Der Ort der Liebe


Meine lieben Seelenschwestern und  Seelenbrüder,


Nach einem seeeehr schönen Konzert in der Balinger Zehntscheuer mit special guest Andy Schoy ist die nächste Station der Skies-Tour das Hechinger Fecker.
An keinem Ort hab ich öfter gespielt, ich glaube es ist das elfte Mal. Ich freu mich sehr da drauf. Auf die intensive Atmosphäre im legendären Gasthaus mit Sofa, Kachelofen, Theke und Mini-Bühne. Musik zum Anfassen…

Vieles geht mir im Kopf herum in diesen Tagen. Ein paar Dinge – die mal wieder keine Dinge sind – möchte ich hier aufschreiben.

Ich bin sehr viel draußen, laufe durch die Gegend, sitze an meinem Lieblingsort in der Sonne und lese, denke, schreibe, schaue, staune…. Staunen tu ich nach wie vor am meisten darüber, wie wenig wir Menschen doch wahrnehmen, dass wir Teil eines großen Ganzen sind, das wir Kosmos nennen. Das klingt jetzt vielleicht ein wenig groß angelegt…aber ist es nicht so? Kommen wir nicht aus dem großen Granzen…in das wir dann am Ende unseres Lebens wieder heimkehren? Sind wir denn etwas anderes als all die anderen Lebewesen auf diesem Planeten, Tiere wie Pflanzen? Ich kann nicht so recht sehen, ehrlich gesagt, was uns erheben sollte über all die anderen Wunder dieser Welt?? Gut, wir sind vielleicht besonders klug, sind uns unseres Lebens bewusst, und wir wissen auch, dass dies Leben endlich ist. Gibt uns dies aber das Recht, den Planeten zu planieren, zu betonieren, Tiere massenweise zu töten? Dass wir unsere eigene Lebensgrundlage vernichten ist für mich nicht das Hauptargument etwas zu ändern. Das finde ich schlichtweg dumm – so gewalttätig und dumm wie der Mensch ist kein anderes Lebewesen… Nein, ich  finde, wir sollten eine andere Begründung finden, als immer nur unseren eigenen Vorteil. Wie wär es damit: „Die Würde aller Lebewesen ist unantastbar“. Würden wir dieses Grundrecht  auf alles Leben erweitern, so hätten wir natürlich ein bis drei Problemchen. Ich will es auch nicht zu weit treiben. Aber einfach mal so angedacht: Warum sollte eigentlich nur das menschliche Leben heilig sein?

In unserer unersättlichen Gier nach immer mehr Geld, Eigentum, Grundbesitz und Spaß sind uns die anderen Menschen und unserer Planet egal. Ich denke schon, dass man es so hart sagen muss.

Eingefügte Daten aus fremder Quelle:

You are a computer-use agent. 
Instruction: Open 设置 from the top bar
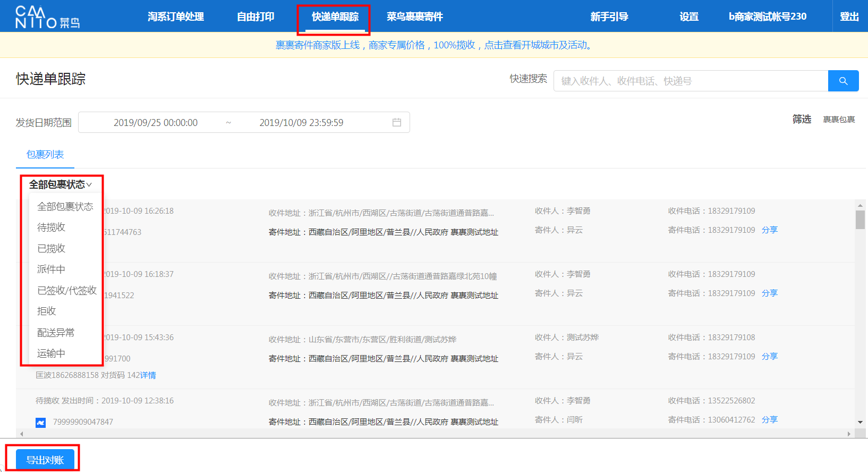coord(688,17)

Was wir hier auf Erden veranstalten können wir niemals im Himmel wieder gutmachen.

Dabei gibt es doch Glaube, Liebe, Hoffnung, Verfassungen…es gibt doch Werte, und die Menschen haben doch genug Informationen bekommen, dass sie wissen müssten, dass es so nicht mehr weiter gehen kann. Aber es geht immer noch extremer weiter. Immer noch mehr Menschen schaffen immer noch mehr Wachstum, produzieren immer noch mehr Dinge, von denen wir das Wenigste wirklich brauchen. Und der Preis für dieses andauernde Wachstum sind Umweltzerstörung, Leistungsdruck, Beziehungslosigkeit. Warum spricht eigentlich niemand darüber? Wenn ich Fernsehdiskussionen mit Politikern sehe, geht es eigentlich nie um die wichtigen Dinge. Immer nur geht es darum, wie wir es schaffen können, wieder aus der Depression zu kommen, der wirtschaftlichen natürlich…dass wir langsam alle in eine ganz andere Depression hineingeraten…in eine ökologische Überlebenskrise einerseits, und in eine seelische Sinnkrise andererseits, das scheint keinen zu interessieren. Das gute Leben scheint immer nur im materiellen Sinne gemeint zu sein. Gut, hier schreibt einer, der einen sicheren Beruf hat, da hat man leicht reden. Das stimmt schon. Ich bin sehr froh darüber, dass das so ist. Aber ich finde, dass wir grundsätzlich falsch leben, weil wir materielle Werte und Sekundärtugenden wie Fleiß, Pünktlichkeit und Leistung in den Vordergrund rücken und echte Werte wie Verantwortung, Gerechtigkeit oder Mitgefühl nur selten praktizieren.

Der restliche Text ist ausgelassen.